Delhi High Court annuls higher Section 197 TDS rate after PE conclusion is nullified by ITAT

Background and context

The Delhi High Court, in the matter of GE Energy Parts INC Vs ACIT & Anr., examined two writ petitions filed by non-resident entities engaged in offshore supply of gas turbines, spare parts, and offshore repair services. Both petitions raised identical legal and factual issues and were therefore decided together. For convenience, the Court drew the factual matrix primarily from W.P.(C) No. 10260/2025.

The core controversy related to the rate of Tax Deducted at Source (TDS) prescribed under Section 197 of the Income Tax Act 1961 for AY 2025–26, particularly in the light of an earlier departmental finding that the assessee had a Permanent Establishment (PE) in India—a finding which had subsequently been set aside by the Income Tax Appellate Tribunal (ITAT) on 17.10.2025.

The ruling reiterates that the discretion under Section 197 must be anchored in prevailing and enforceable factual and legal positions. Once the foundational fact (here, the alleged PE) is judicially removed, it cannot be relied upon to sustain a higher TDS rate.


Facts of the case

Business profile of the petitioner

  1. The petitioner in the lead writ, a company incorporated in Switzerland in 2015, is engaged in:

    • Supply of Gas Turbines and related spare parts; and
    • Offshore repair of machinery manufactured outside India.
  2. The assessee’s consistent stance has been that:

    • It operates entirely from outside India for the relevant activities;
    • It does not maintain any Permanent Establishment in India; and
    • Consequently, no income is chargeable to tax in India in respect of these offshore supplies and repair services.

TDS deduction and earlier Section 197 certificates

  1. Despite the assessee’s position that no income accrues or arises in India, its Indian customers have routinely deducted TDS from payments made to it, citing obligations under the Income Tax Act 1961.

  2. To mitigate this situation, the assessee regularly filed applications under Section 197 seeking a certificate authorising:

    • Nil deduction of tax at source, on the ground that its income is not taxable in India.
  3. Historically, the Assessing Officer (AO) did not grant a nil rate but consistently issued certificates prescribing TDS at 1.5%, which the assessee accepted and operated under.

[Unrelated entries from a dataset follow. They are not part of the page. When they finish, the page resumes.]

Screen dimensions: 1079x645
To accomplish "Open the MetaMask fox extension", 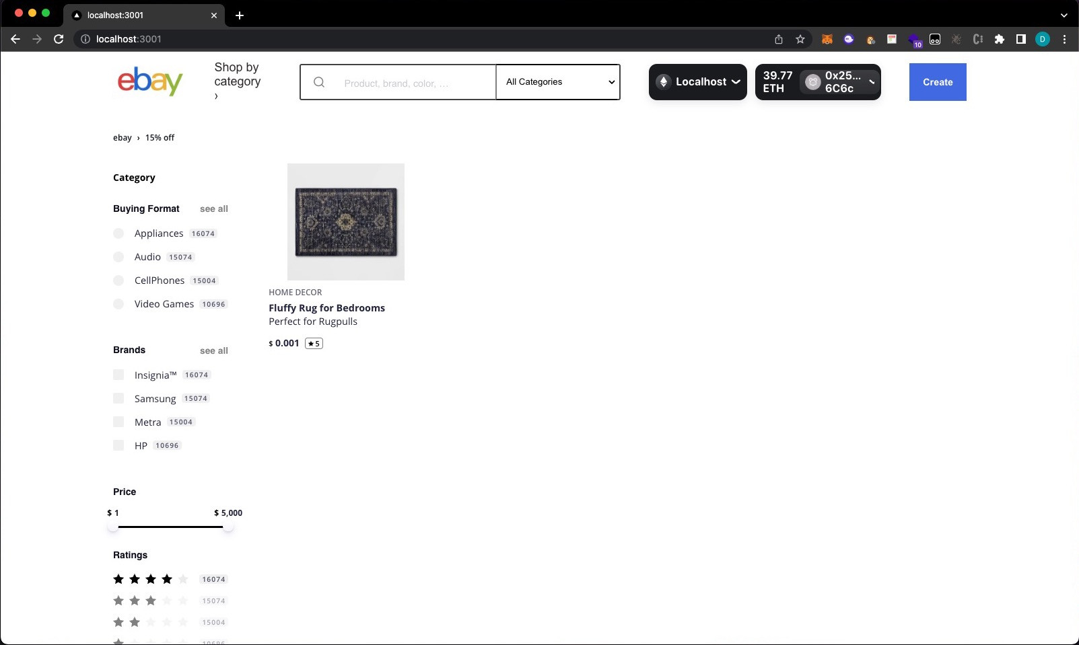I will [826, 39].
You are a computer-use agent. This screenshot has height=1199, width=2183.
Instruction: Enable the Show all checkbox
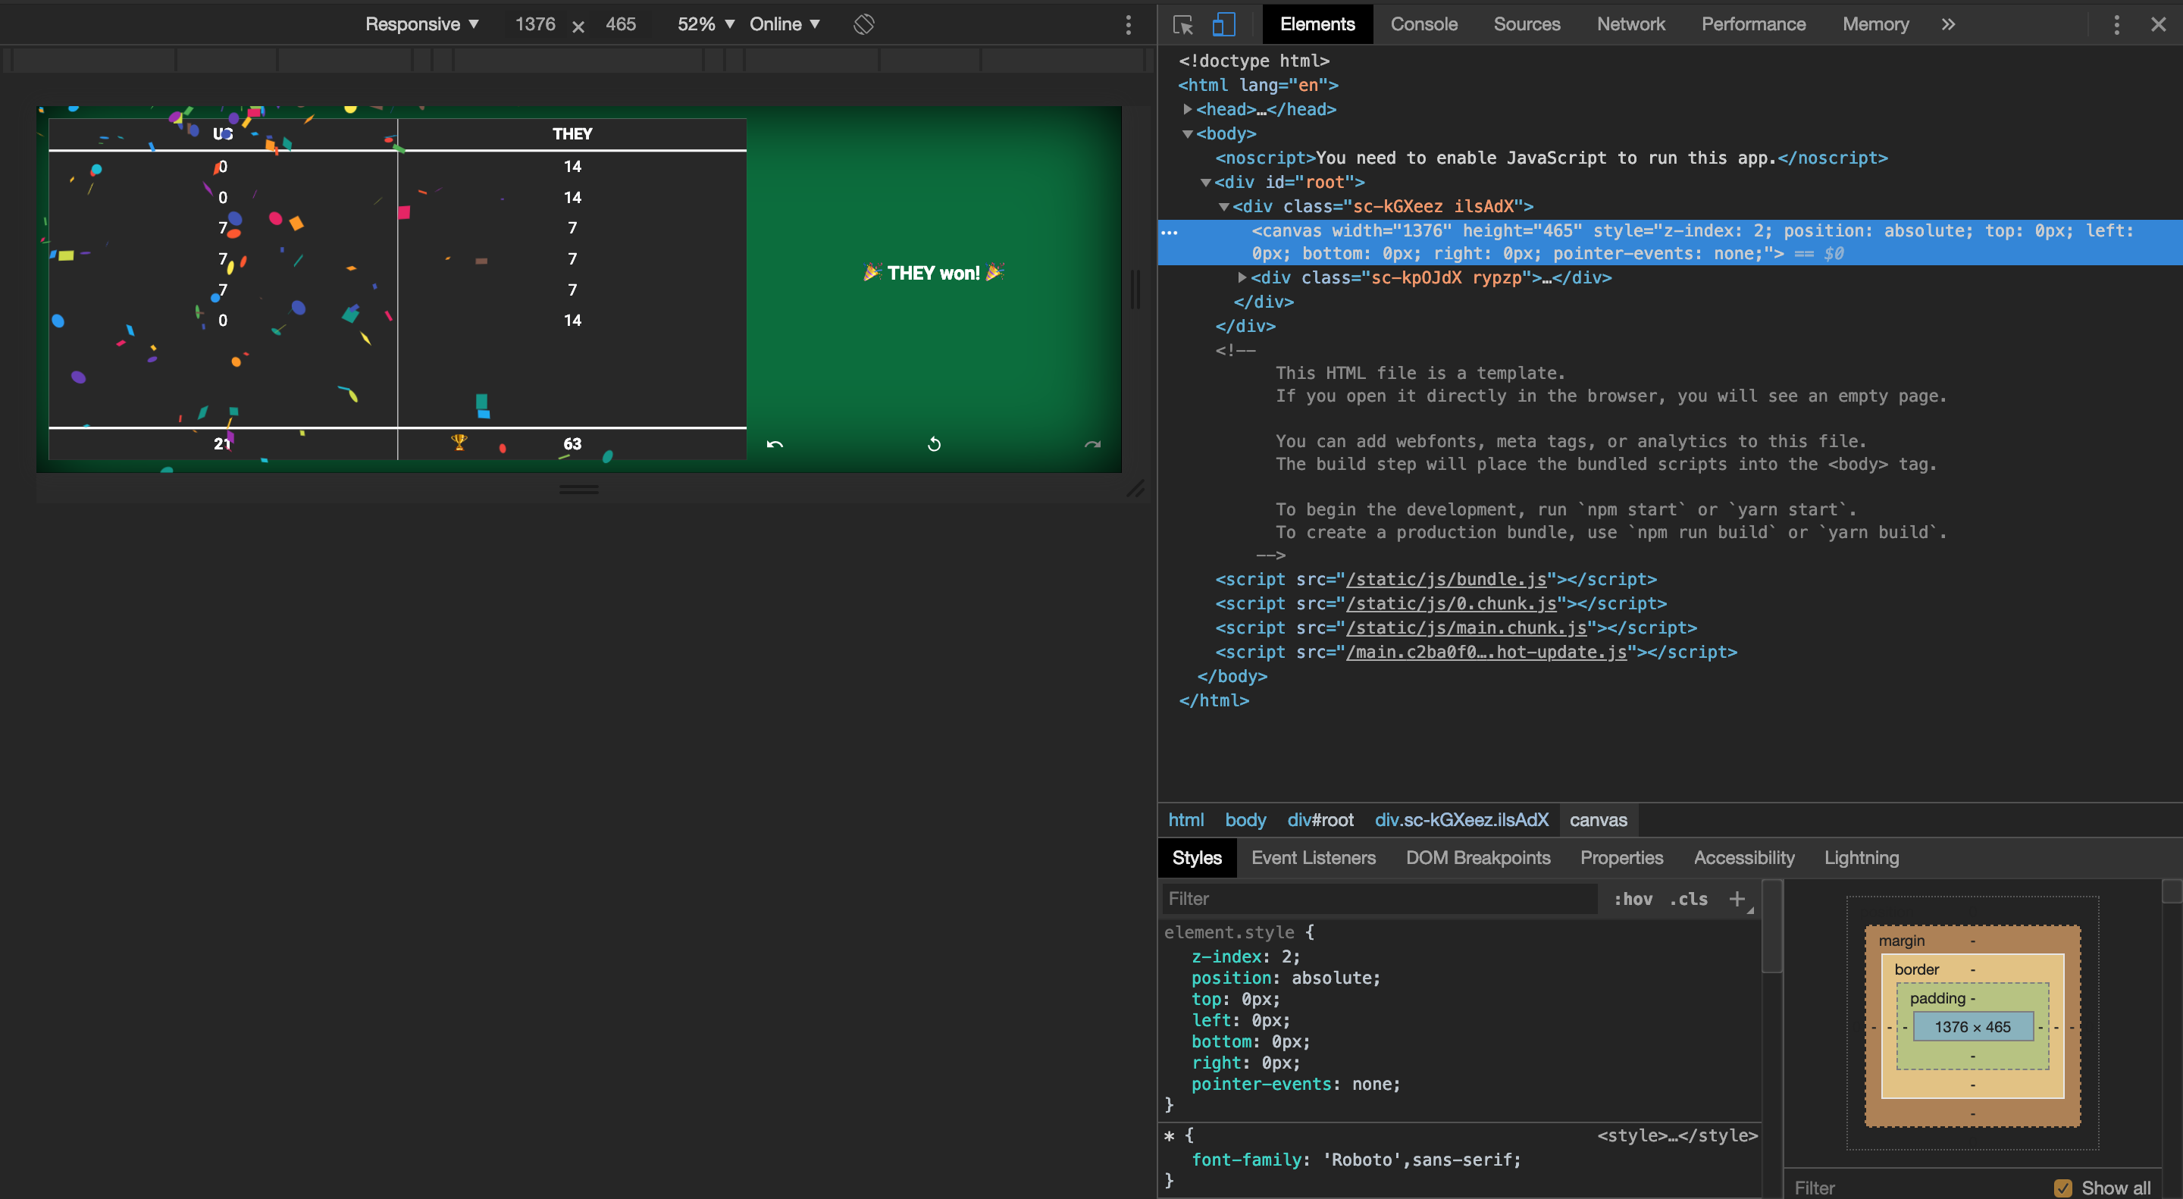coord(2063,1188)
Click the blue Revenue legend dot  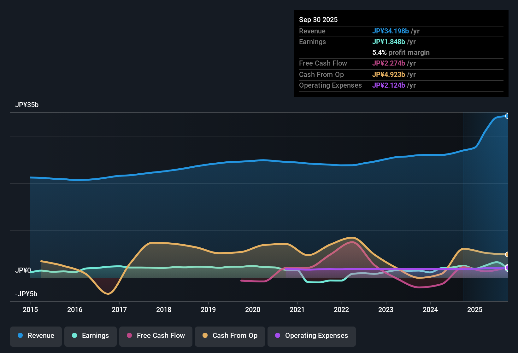(x=20, y=336)
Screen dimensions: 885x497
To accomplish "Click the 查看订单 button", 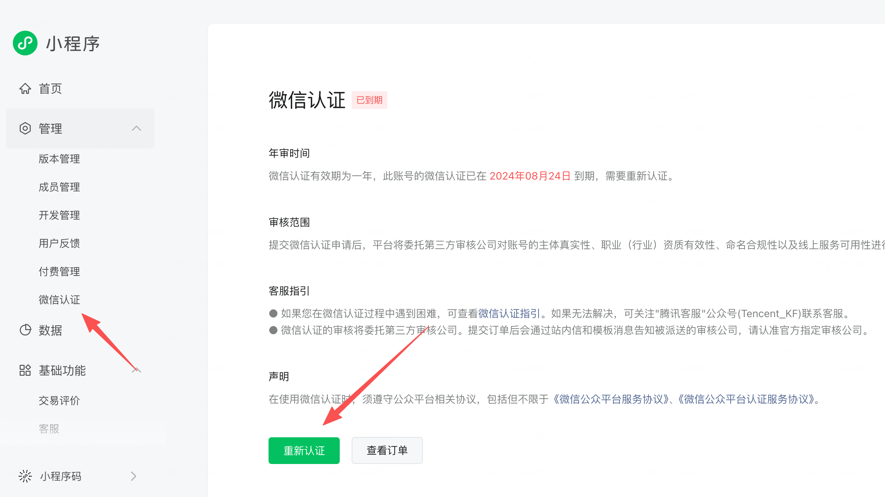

  4. On earlier occasions, when the Revenue attempted to raise this rate above 1.5%, the assessee approached the Delhi High Court through writ petitions, notably:

    • WP(C) No. 13189/2021
    • WP(C) No. 10055/2022

    In those cases, the Court directed the Department to issue Section 197 certificates at 1.5%, restoring the lower rate.


Dispute for AY 2025–26

Impugned certificate at 3.5%

  1. For AY 2025–26, the AO issued a fresh Section 197 certificate dated 16.05.2025, directing deduction of TDS at an elevated rate of 3.5%, instead of the earlier and judicially sustained rate of 1.5%.

  2. The assessee, in its application and submissions before the AO, specifically relied on:

    • The historical pattern of certificates at 1.5%; and
    • The earlier High Court orders that had rejected higher rates and mandated 1.5% TDS.
  3. The grievance in the writ petitions was that:

    • The impugned order departed from this settled position;
    • The increase to 3.5% was unwarranted, arbitrary, and contrary to both the factual record and binding judicial directions.

Revenue’s justification for the enhanced rate

Reliance on alleged PE finding in AY 2022–23

  1. On behalf of the Revenue, the learned Senior Standing Counsel, Puneet Rai, defended the higher rate by contending that:
  • While it was correct that earlier certificates were issued at 1.5%, the situation changed for AY 2022–23.
  • During assessment proceedings for that year, the AO had recorded a finding that the assessee had a PE in India.